Wise reminders from our Connect to the Creative Writer Within workshop led by Cathleen O'Connor who drove to Chester County from Westchester County, New York to lead us in a day of creativity, inspiration and fun.



How do we move forward with our work? Take action. Set your intention by practicing balance and boundaries.


Realize the difference between perfection and perfecting something. As Cathleen noted, there is a reason why Navajo weavers purposefully weave a mistake into their work – only God is perfect. (There is no "perfect" pen, no "perfect" desk, no "perfect" manuscript.)

Continual edits are a fear response. There comes a time when you have to release your work and say to yourself, "I'm ready. Stop."
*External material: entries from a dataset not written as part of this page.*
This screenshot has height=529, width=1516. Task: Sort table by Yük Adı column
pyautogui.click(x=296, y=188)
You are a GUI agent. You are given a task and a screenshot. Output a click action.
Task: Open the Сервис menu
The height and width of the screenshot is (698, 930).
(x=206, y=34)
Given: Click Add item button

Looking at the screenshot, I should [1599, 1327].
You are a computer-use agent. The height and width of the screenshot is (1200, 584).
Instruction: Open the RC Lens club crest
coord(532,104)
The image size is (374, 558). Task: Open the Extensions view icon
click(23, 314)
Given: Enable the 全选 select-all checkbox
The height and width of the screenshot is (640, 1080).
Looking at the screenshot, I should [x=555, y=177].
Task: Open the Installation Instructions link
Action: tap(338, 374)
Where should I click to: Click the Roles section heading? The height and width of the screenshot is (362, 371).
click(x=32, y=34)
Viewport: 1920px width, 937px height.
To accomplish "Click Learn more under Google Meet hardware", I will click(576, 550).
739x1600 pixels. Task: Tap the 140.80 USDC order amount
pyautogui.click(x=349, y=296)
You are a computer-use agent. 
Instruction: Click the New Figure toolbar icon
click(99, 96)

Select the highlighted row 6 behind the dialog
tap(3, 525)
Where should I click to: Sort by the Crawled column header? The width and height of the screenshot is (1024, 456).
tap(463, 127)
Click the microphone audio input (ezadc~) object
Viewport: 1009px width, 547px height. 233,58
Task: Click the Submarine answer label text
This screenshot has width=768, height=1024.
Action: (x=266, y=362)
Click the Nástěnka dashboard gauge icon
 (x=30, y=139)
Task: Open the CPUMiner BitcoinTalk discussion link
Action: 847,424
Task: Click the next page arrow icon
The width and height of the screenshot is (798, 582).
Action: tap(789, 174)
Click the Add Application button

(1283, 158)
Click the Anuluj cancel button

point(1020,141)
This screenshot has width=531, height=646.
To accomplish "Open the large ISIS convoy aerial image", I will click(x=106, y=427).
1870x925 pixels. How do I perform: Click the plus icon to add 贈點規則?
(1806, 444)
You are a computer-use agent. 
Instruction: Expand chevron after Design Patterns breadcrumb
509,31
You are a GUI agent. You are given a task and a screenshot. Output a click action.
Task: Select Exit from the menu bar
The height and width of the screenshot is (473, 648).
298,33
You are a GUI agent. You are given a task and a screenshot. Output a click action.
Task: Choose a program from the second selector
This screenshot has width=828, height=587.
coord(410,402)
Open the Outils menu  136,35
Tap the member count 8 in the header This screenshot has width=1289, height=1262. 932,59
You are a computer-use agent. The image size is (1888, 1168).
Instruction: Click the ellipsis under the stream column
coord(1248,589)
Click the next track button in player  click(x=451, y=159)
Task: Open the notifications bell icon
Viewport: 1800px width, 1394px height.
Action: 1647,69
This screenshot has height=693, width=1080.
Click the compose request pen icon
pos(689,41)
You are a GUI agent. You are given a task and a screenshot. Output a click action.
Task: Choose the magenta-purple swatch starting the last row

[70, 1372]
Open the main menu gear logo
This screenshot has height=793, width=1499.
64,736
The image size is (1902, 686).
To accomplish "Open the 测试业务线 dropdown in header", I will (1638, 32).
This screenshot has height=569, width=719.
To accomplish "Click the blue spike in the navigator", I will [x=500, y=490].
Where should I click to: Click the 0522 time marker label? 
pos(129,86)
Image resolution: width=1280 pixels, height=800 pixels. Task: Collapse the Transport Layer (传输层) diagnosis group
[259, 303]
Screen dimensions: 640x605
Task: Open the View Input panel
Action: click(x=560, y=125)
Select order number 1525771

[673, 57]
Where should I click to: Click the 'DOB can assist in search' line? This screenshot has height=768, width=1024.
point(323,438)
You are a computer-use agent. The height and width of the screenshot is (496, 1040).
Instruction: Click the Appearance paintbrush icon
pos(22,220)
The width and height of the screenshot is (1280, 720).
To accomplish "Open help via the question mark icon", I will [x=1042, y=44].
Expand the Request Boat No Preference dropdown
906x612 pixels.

Hold off on the "internal screening" and let it flow.  When we feel carefree, it opens our creative muse. Be receptive to a willingness to play with words and imagination.


Get rid of the competition inside and outside of your head.

And this quote from Rumi: "Out beyond ideas of wrongdoing and right-doing, there is a field. ...I'll meet you there."

For me, the day was an opportunity to collaborate with other writers, not just through collaborative writing exercises, but by sharing in a group. 

One of my favorite exercises started out with the writing prompt to create a character and dialogue with the opening words:  "I am guided by  . . ."  Then after 10 minutes of writing, we passed off to another person and let them finish the story. (Candice and I had great fun with this one!) The exercise teaches us to be attuned both to voice and collaboration.

This workshop reinforced that the gifts of writing are abundant.  (Interestingly in both of Cathleen workshops I've attended, I've drawn the "abundance" card from her wisdom deck of cards which she uses as prompts.)

Job well done, ladies!

A special note of thanks to the Holiday Inn Express in Exton, PA who provided the perfect room and dining room for our day, met all of our needs (even found us an unscented candle) and in general treated us with utmost hospitality and cordiality.

Monday, April 7, 2014

Author Entrepreneur Success Guide


In today's dynamic publishing landscape, collaboration, sharing ideas and helping promote each other's work are crucial to the success and validation of the independent author. But sometimes even that's not enough.  Mastering how to create "a buzz," becoming your own publicist . . .  these are essential tools for the indie author who wants not only to survive, but thrive. It's why I'm excited that Sonia Marsh, an expert at guiding authors how to combine book sales with platform, is presenting a workshop brimming with tips.

This is Sonia's first East Coast workshop and it is being promoted through the Women's Writing Circle. The Author Entrepreneur: How to Sell Books and Build A Platform  is open to the public, men and women alike, who have dreams of publishing their work or who already have, but feel stymied or frustrated by the challenge of breaking out among the tsunami of titles flooding the marketplace.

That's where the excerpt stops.